**ACTIVITY:** Please, without any pictures, transcribe the lines from the one holding "How do I perform: Select" to the end of the listing, both ends included.
RECORDS SUPPLIED below:
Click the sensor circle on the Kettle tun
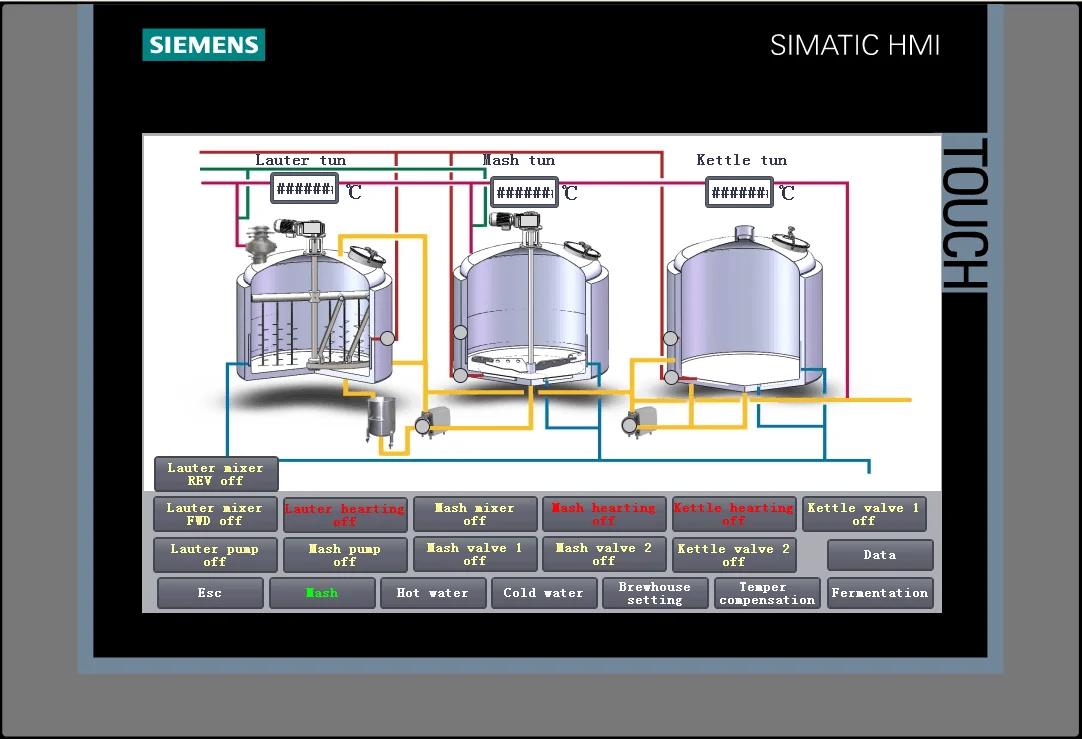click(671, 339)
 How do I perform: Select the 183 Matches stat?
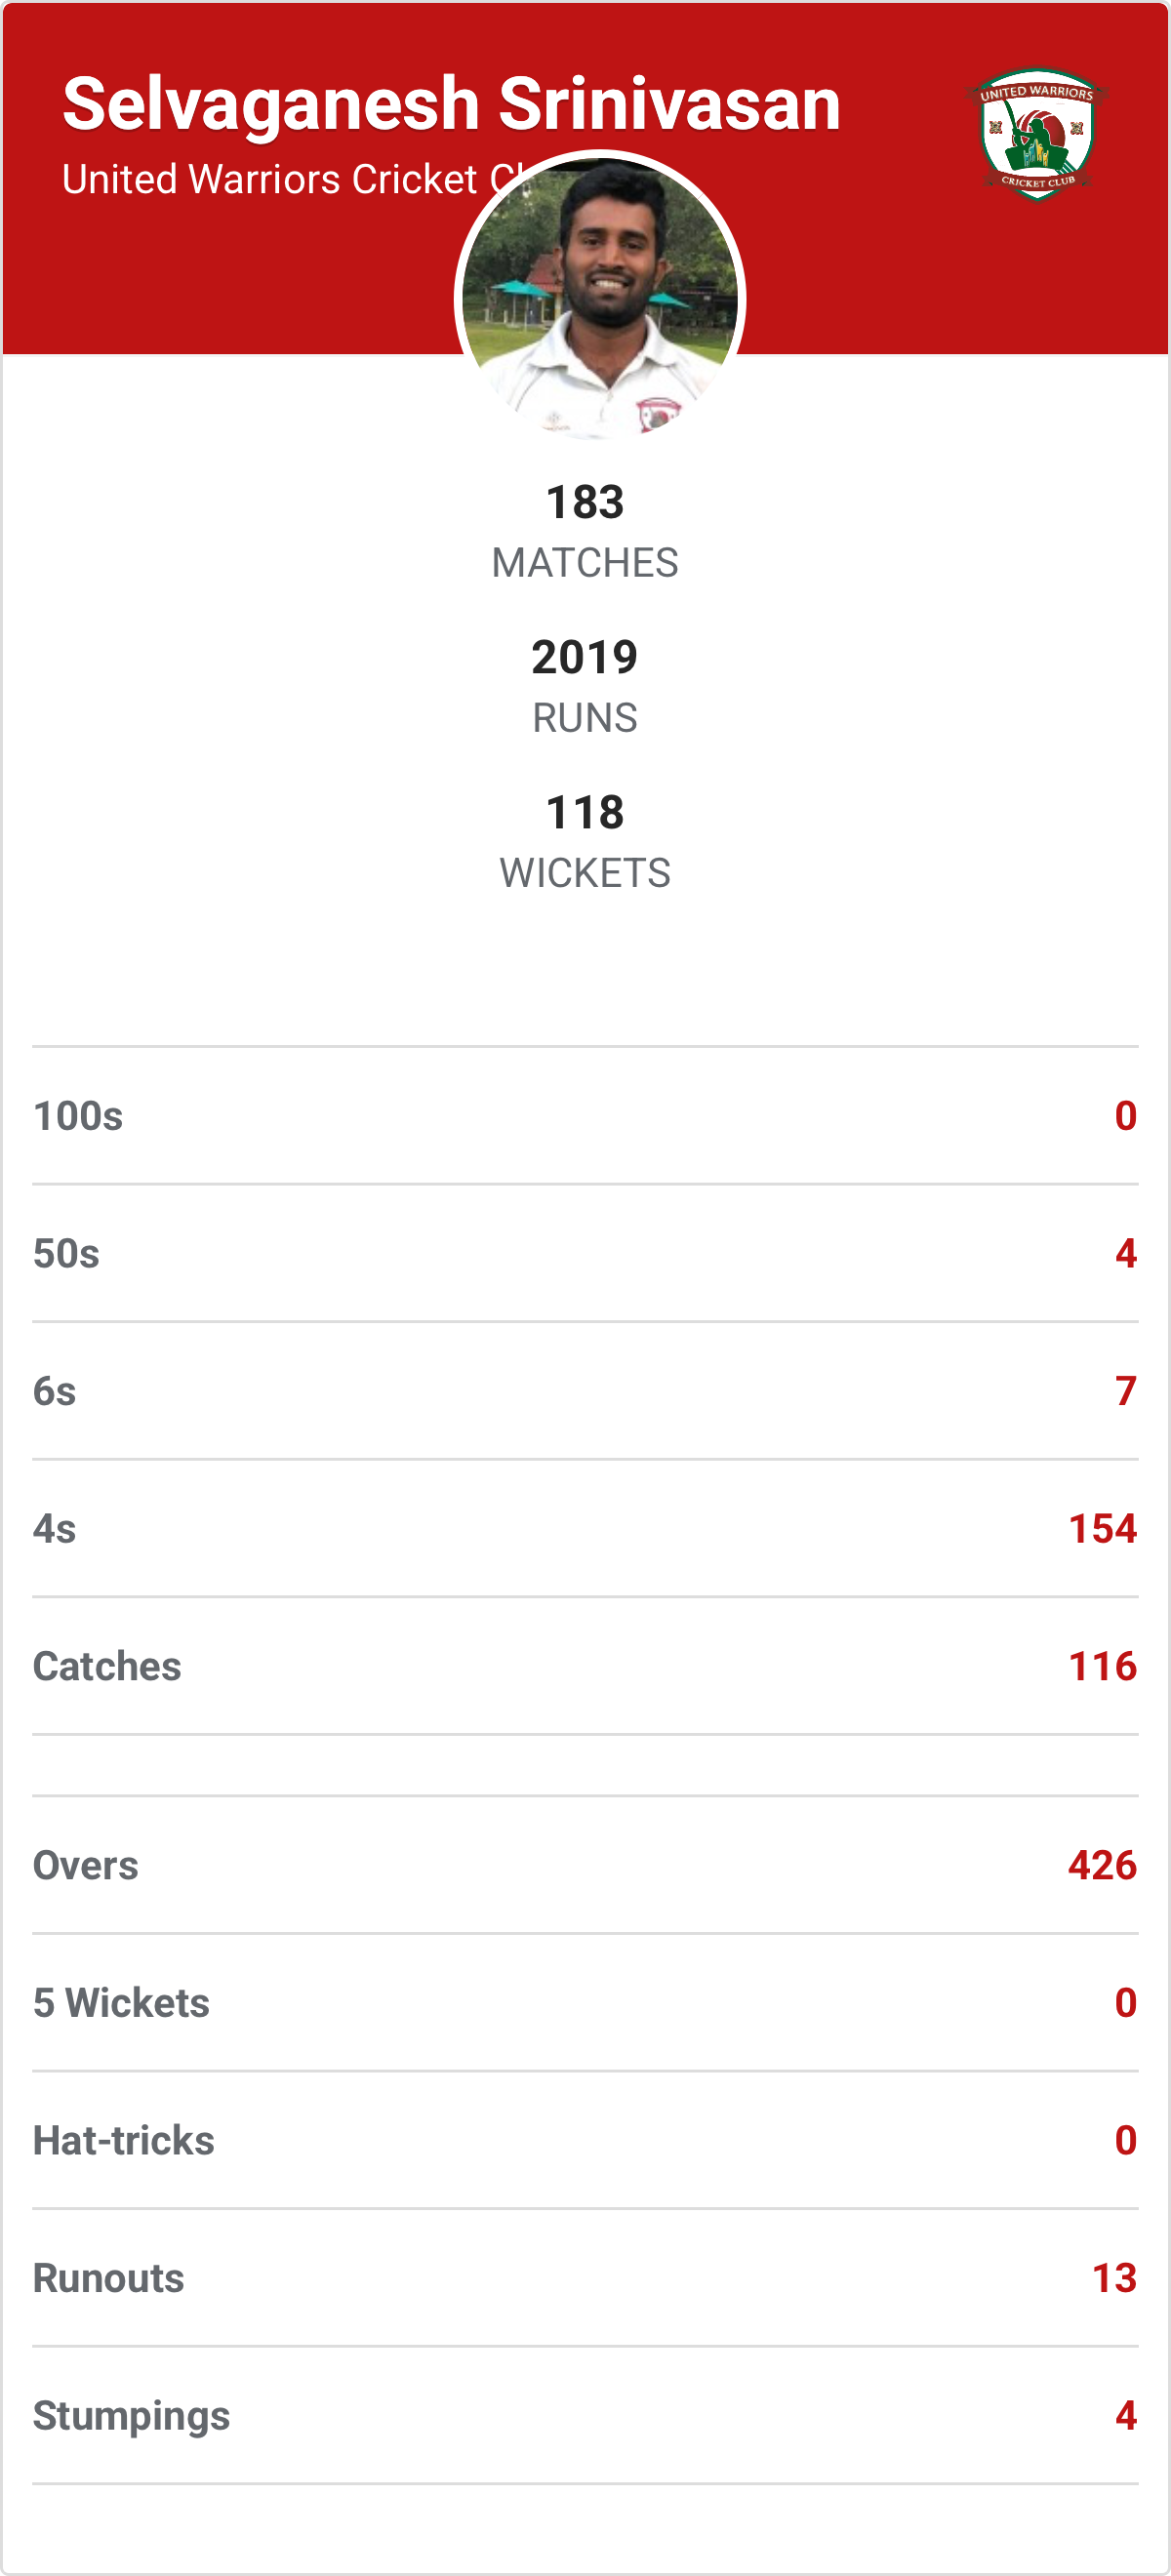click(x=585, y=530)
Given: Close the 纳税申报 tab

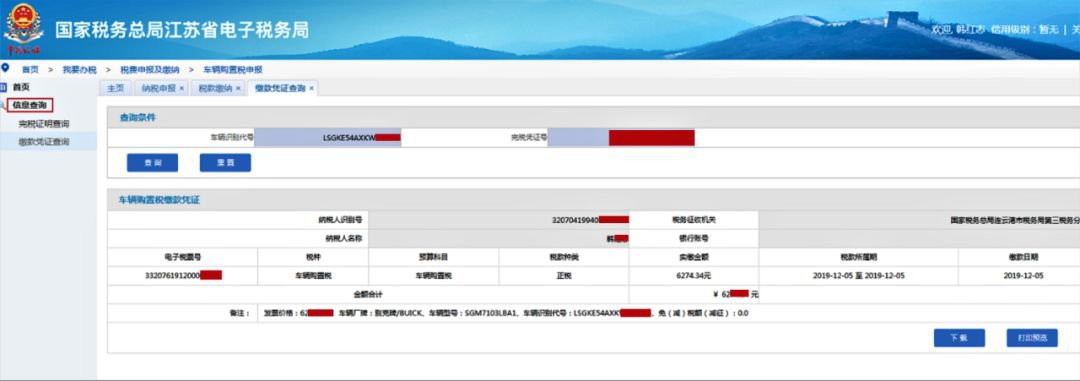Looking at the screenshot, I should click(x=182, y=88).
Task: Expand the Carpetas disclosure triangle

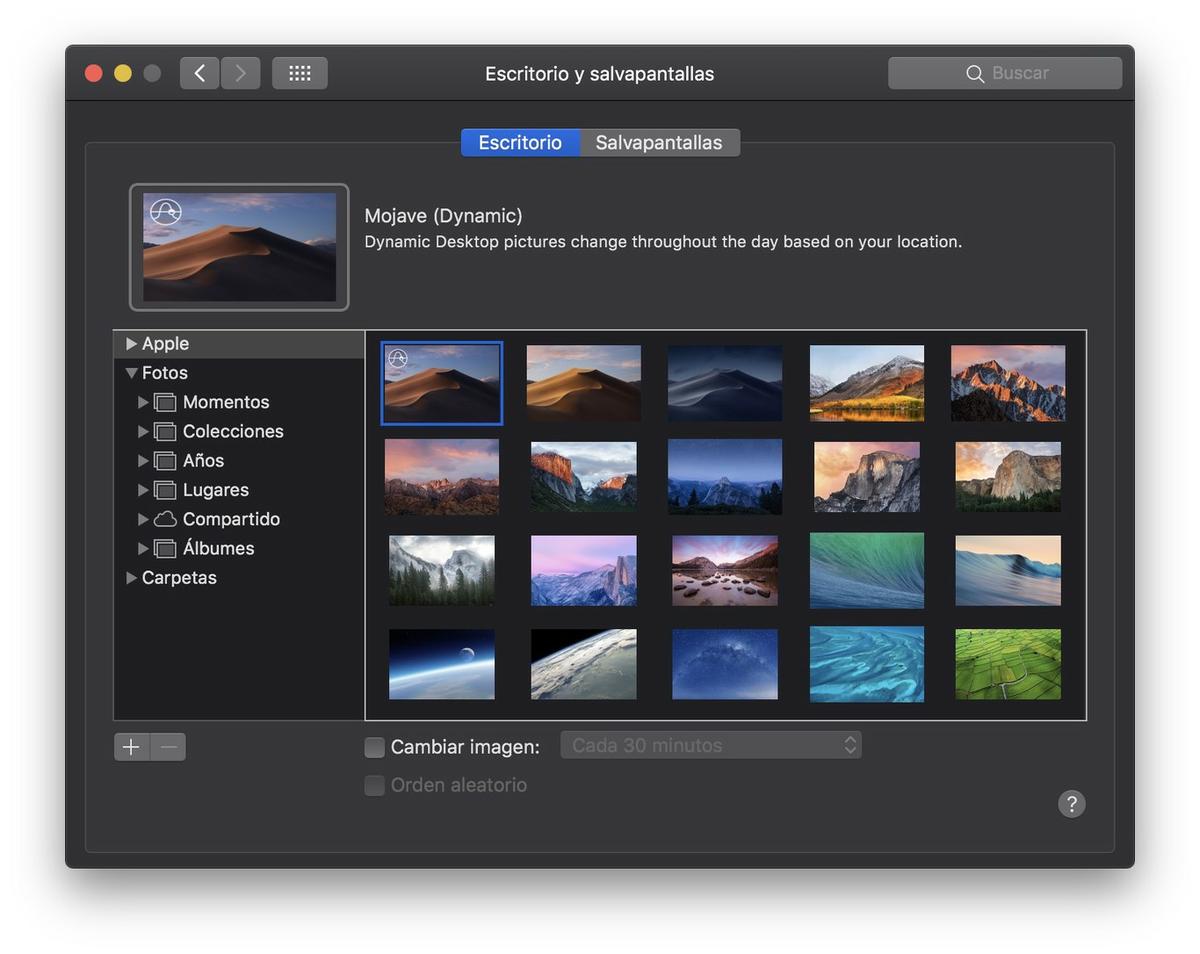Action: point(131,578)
End of RECORDS SUPPLIED.
**REPLY TO THE TASK:**
 How do I perform: Select the 183 Matches stat?
click(x=585, y=530)
Given: Close the 纳税申报 tab

Looking at the screenshot, I should click(x=182, y=88).
Task: Expand the Carpetas disclosure triangle

Action: point(131,578)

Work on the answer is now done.